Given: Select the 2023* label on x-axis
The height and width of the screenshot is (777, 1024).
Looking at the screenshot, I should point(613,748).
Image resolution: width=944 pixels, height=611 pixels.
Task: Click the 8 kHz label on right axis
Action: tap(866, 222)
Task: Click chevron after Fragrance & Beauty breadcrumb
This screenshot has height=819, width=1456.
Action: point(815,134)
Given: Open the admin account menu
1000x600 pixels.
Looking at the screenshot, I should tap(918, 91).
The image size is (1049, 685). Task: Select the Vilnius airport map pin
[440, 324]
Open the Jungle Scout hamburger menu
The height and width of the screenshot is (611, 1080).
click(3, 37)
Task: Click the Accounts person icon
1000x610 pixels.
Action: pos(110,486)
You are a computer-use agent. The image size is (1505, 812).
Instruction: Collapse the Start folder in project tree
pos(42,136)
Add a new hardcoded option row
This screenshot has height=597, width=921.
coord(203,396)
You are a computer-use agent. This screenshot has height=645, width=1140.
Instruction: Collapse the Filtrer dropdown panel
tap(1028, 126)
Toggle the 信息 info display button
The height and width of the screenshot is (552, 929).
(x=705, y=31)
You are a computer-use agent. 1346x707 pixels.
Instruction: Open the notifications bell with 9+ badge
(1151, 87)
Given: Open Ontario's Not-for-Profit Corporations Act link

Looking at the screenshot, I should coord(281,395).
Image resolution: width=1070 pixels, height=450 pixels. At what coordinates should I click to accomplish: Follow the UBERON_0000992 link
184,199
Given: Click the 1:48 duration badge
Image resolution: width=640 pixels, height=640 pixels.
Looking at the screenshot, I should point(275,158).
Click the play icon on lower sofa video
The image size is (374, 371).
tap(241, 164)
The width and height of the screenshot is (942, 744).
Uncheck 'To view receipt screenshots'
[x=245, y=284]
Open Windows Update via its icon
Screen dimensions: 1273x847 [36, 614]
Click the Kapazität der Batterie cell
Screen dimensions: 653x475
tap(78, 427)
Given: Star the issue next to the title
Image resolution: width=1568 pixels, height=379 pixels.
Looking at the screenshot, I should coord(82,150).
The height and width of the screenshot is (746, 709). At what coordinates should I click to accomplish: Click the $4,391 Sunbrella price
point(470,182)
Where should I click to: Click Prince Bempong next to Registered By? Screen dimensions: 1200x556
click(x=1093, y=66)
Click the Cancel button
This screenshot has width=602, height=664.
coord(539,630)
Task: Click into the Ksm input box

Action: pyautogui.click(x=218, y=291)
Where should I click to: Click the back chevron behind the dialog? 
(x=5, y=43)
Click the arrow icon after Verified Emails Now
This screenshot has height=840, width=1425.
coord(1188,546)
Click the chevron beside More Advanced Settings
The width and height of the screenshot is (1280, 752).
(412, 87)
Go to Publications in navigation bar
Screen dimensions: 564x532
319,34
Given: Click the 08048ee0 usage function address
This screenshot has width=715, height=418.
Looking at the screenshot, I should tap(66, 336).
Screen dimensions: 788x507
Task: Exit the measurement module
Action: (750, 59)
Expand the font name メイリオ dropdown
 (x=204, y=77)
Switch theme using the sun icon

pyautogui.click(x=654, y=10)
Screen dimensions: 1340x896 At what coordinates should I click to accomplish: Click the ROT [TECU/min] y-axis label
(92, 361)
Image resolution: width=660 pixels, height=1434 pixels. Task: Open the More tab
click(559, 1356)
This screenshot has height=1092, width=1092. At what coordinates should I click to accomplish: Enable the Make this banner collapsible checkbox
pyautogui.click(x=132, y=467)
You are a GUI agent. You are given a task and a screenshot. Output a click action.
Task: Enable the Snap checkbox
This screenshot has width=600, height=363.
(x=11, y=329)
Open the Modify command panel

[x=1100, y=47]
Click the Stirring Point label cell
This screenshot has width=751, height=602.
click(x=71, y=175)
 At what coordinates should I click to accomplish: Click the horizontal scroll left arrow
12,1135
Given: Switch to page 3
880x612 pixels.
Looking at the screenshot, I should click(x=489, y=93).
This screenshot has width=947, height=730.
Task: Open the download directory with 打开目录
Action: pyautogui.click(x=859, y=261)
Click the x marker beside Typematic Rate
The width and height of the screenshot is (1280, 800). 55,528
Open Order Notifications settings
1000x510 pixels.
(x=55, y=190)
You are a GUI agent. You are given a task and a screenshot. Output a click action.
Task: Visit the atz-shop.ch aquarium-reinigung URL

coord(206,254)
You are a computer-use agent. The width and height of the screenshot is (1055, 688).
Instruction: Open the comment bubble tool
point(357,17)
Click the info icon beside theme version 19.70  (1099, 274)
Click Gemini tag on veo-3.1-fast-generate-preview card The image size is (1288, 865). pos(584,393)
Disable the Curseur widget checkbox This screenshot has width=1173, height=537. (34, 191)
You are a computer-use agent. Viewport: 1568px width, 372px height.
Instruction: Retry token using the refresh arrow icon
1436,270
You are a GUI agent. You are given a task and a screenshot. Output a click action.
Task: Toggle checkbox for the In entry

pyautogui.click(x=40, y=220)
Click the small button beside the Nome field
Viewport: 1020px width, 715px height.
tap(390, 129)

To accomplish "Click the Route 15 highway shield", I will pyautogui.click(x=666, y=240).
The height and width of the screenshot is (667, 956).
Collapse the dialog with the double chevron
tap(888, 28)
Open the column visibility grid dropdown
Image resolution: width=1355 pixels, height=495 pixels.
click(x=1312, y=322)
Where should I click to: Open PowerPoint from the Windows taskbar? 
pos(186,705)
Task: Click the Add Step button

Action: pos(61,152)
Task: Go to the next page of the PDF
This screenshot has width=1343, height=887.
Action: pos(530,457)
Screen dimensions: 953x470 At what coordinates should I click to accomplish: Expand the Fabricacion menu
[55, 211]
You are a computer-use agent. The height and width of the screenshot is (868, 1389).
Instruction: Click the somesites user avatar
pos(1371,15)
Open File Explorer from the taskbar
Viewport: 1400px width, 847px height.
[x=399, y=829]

**Task directions**
Set the records above down again, exactly as they read.

**Finished task**
Given: Select the 2023* label on x-axis
The height and width of the screenshot is (777, 1024).
Looking at the screenshot, I should point(613,748).
Image resolution: width=944 pixels, height=611 pixels.
Task: Click the 8 kHz label on right axis
Action: tap(866, 222)
Task: Click chevron after Fragrance & Beauty breadcrumb
This screenshot has height=819, width=1456.
Action: point(815,134)
Given: Open the admin account menu
1000x600 pixels.
Looking at the screenshot, I should tap(918, 91).
The image size is (1049, 685). Task: Select the Vilnius airport map pin
[440, 324]
Open the Jungle Scout hamburger menu
The height and width of the screenshot is (611, 1080).
click(3, 37)
Task: Click the Accounts person icon
1000x610 pixels.
Action: pos(110,486)
You are a computer-use agent. The image size is (1505, 812).
Instruction: Collapse the Start folder in project tree
pos(42,136)
Add a new hardcoded option row
This screenshot has height=597, width=921.
coord(203,396)
You are a computer-use agent. This screenshot has height=645, width=1140.
Instruction: Collapse the Filtrer dropdown panel
tap(1028, 126)
Toggle the 信息 info display button
The height and width of the screenshot is (552, 929).
(x=705, y=31)
You are a computer-use agent. 1346x707 pixels.
Instruction: Open the notifications bell with 9+ badge
(1151, 87)
Given: Open Ontario's Not-for-Profit Corporations Act link

Looking at the screenshot, I should coord(281,395).
Image resolution: width=1070 pixels, height=450 pixels. At what coordinates should I click to accomplish: Follow the UBERON_0000992 link
184,199
Given: Click the 1:48 duration badge
Image resolution: width=640 pixels, height=640 pixels.
Looking at the screenshot, I should point(275,158).
Click the play icon on lower sofa video
The image size is (374, 371).
tap(241, 164)
The width and height of the screenshot is (942, 744).
Uncheck 'To view receipt screenshots'
[x=245, y=284]
Open Windows Update via its icon
Screen dimensions: 1273x847 [36, 614]
Click the Kapazität der Batterie cell
Screen dimensions: 653x475
tap(78, 427)
Given: Star the issue next to the title
Image resolution: width=1568 pixels, height=379 pixels.
Looking at the screenshot, I should coord(82,150).
The height and width of the screenshot is (746, 709). At what coordinates should I click to accomplish: Click the $4,391 Sunbrella price
point(470,182)
Where should I click to: Click Prince Bempong next to Registered By? Screen dimensions: 1200x556
click(x=1093, y=66)
Click the Cancel button
This screenshot has width=602, height=664.
coord(539,630)
Task: Click into the Ksm input box

Action: pyautogui.click(x=218, y=291)
Where should I click to: Click the back chevron behind the dialog? 
(x=5, y=43)
Click the arrow icon after Verified Emails Now
This screenshot has height=840, width=1425.
coord(1188,546)
Click the chevron beside More Advanced Settings
The width and height of the screenshot is (1280, 752).
(412, 87)
Go to Publications in navigation bar
Screen dimensions: 564x532
319,34
Given: Click the 08048ee0 usage function address
This screenshot has width=715, height=418.
Looking at the screenshot, I should tap(66, 336).
Screen dimensions: 788x507
Task: Exit the measurement module
Action: (750, 59)
Expand the font name メイリオ dropdown
 (x=204, y=77)
Switch theme using the sun icon

pyautogui.click(x=654, y=10)
Screen dimensions: 1340x896 At what coordinates should I click to accomplish: Click the ROT [TECU/min] y-axis label
(92, 361)
Image resolution: width=660 pixels, height=1434 pixels. Task: Open the More tab
click(559, 1356)
This screenshot has height=1092, width=1092. At what coordinates should I click to accomplish: Enable the Make this banner collapsible checkbox
pyautogui.click(x=132, y=467)
You are a GUI agent. You are given a task and a screenshot. Output a click action.
Task: Enable the Snap checkbox
This screenshot has width=600, height=363.
(x=11, y=329)
Open the Modify command panel

[x=1100, y=47]
Click the Stirring Point label cell
This screenshot has width=751, height=602.
click(x=71, y=175)
 At what coordinates should I click to accomplish: Click the horizontal scroll left arrow
12,1135
Given: Switch to page 3
880x612 pixels.
Looking at the screenshot, I should click(x=489, y=93).
This screenshot has width=947, height=730.
Task: Open the download directory with 打开目录
Action: pyautogui.click(x=859, y=261)
Click the x marker beside Typematic Rate
The width and height of the screenshot is (1280, 800). 55,528
Open Order Notifications settings
1000x510 pixels.
(x=55, y=190)
You are a GUI agent. You are given a task and a screenshot. Output a click action.
Task: Visit the atz-shop.ch aquarium-reinigung URL

coord(206,254)
You are a computer-use agent. The width and height of the screenshot is (1055, 688).
Instruction: Open the comment bubble tool
point(357,17)
Click the info icon beside theme version 19.70  (1099, 274)
Click Gemini tag on veo-3.1-fast-generate-preview card The image size is (1288, 865). pos(584,393)
Disable the Curseur widget checkbox This screenshot has width=1173, height=537. (34, 191)
You are a computer-use agent. Viewport: 1568px width, 372px height.
Instruction: Retry token using the refresh arrow icon
1436,270
You are a GUI agent. You are given a task and a screenshot. Output a click action.
Task: Toggle checkbox for the In entry

pyautogui.click(x=40, y=220)
Click the small button beside the Nome field
Viewport: 1020px width, 715px height.
tap(390, 129)

To accomplish "Click the Route 15 highway shield", I will pyautogui.click(x=666, y=240).
The height and width of the screenshot is (667, 956).
Collapse the dialog with the double chevron
tap(888, 28)
Open the column visibility grid dropdown
Image resolution: width=1355 pixels, height=495 pixels.
click(x=1312, y=322)
Where should I click to: Open PowerPoint from the Windows taskbar? 
pos(186,705)
Task: Click the Add Step button

Action: pos(61,152)
Task: Go to the next page of the PDF
This screenshot has width=1343, height=887.
Action: pos(530,457)
Screen dimensions: 953x470 At what coordinates should I click to accomplish: Expand the Fabricacion menu
[55, 211]
You are a computer-use agent. The height and width of the screenshot is (868, 1389).
Instruction: Click the somesites user avatar
pos(1371,15)
Open File Explorer from the taskbar
Viewport: 1400px width, 847px height.
[x=399, y=829]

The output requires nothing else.